[Dataset entries]
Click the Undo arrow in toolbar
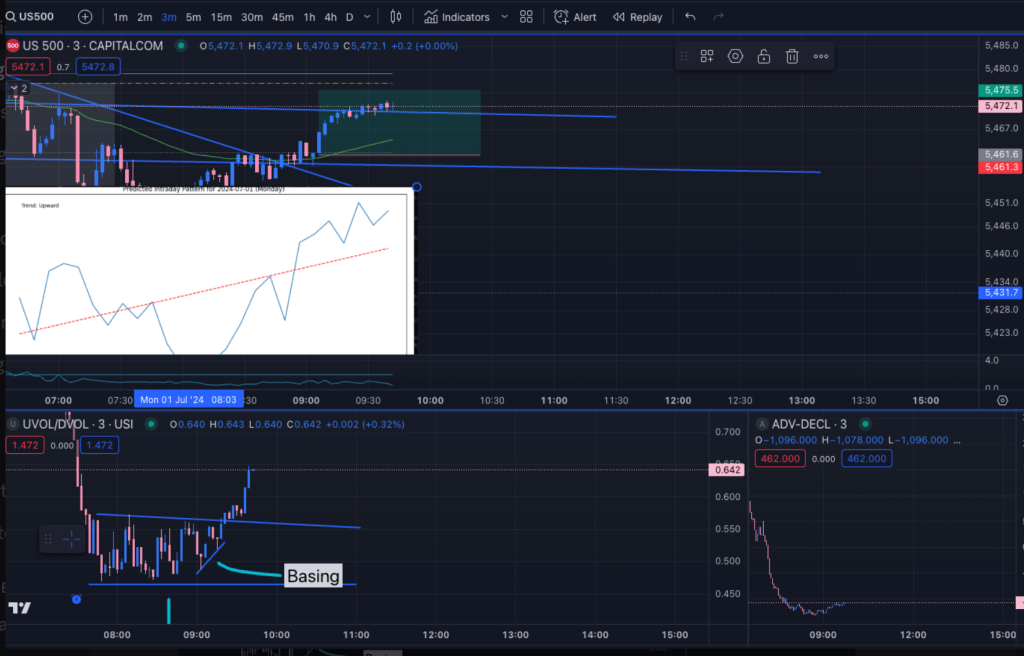Screen dimensions: 1024x656 690,17
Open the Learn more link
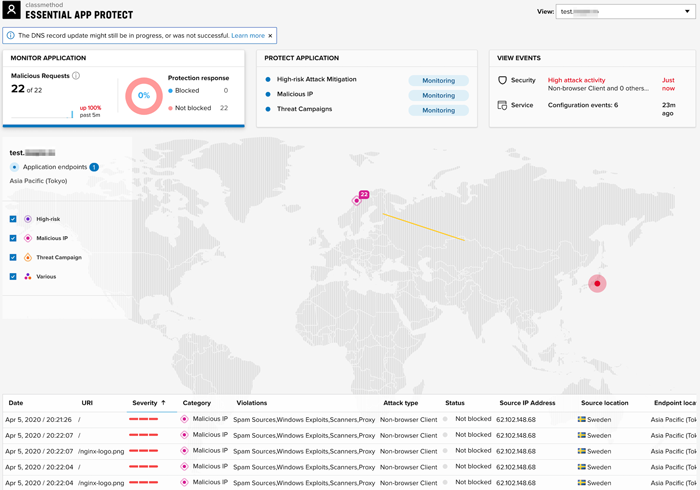 point(248,36)
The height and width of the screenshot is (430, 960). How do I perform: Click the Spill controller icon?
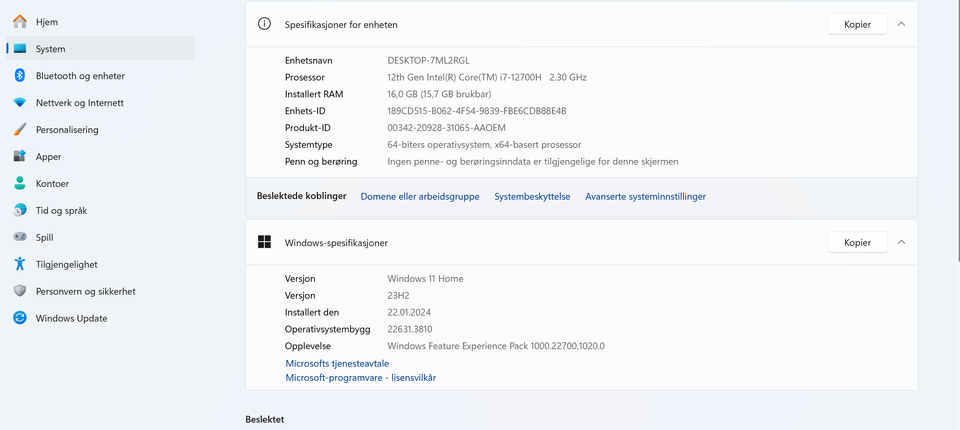pyautogui.click(x=19, y=237)
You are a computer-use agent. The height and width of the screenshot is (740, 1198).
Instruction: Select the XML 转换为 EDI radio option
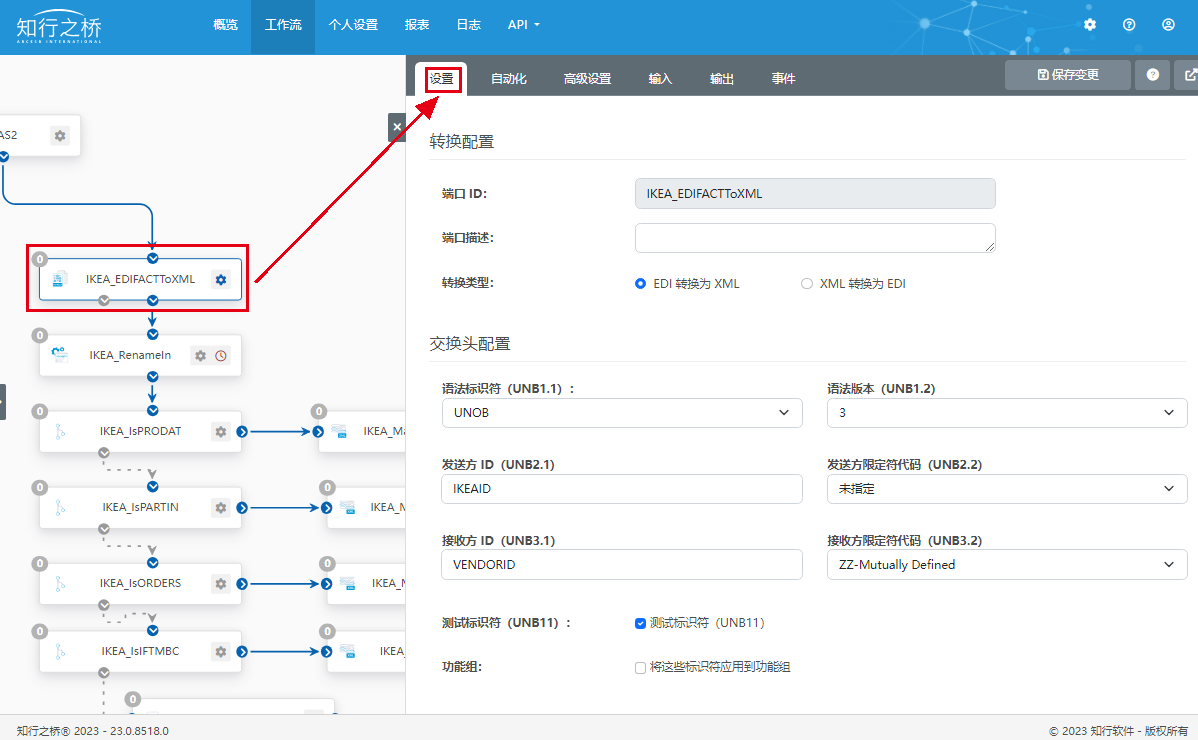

TASK OBJECTIVE: Beginning with the line that contains "The height and width of the screenshot is (430, 960)." and ending with the last line of the data, transcribe each line exactly; pictures stay out.

RESPONSE:
The height and width of the screenshot is (430, 960). How do I perform: Click the Spill controller icon?
pyautogui.click(x=19, y=237)
You are a computer-use agent. The height and width of the screenshot is (740, 1198).
Instruction: Select the XML 转换为 EDI radio option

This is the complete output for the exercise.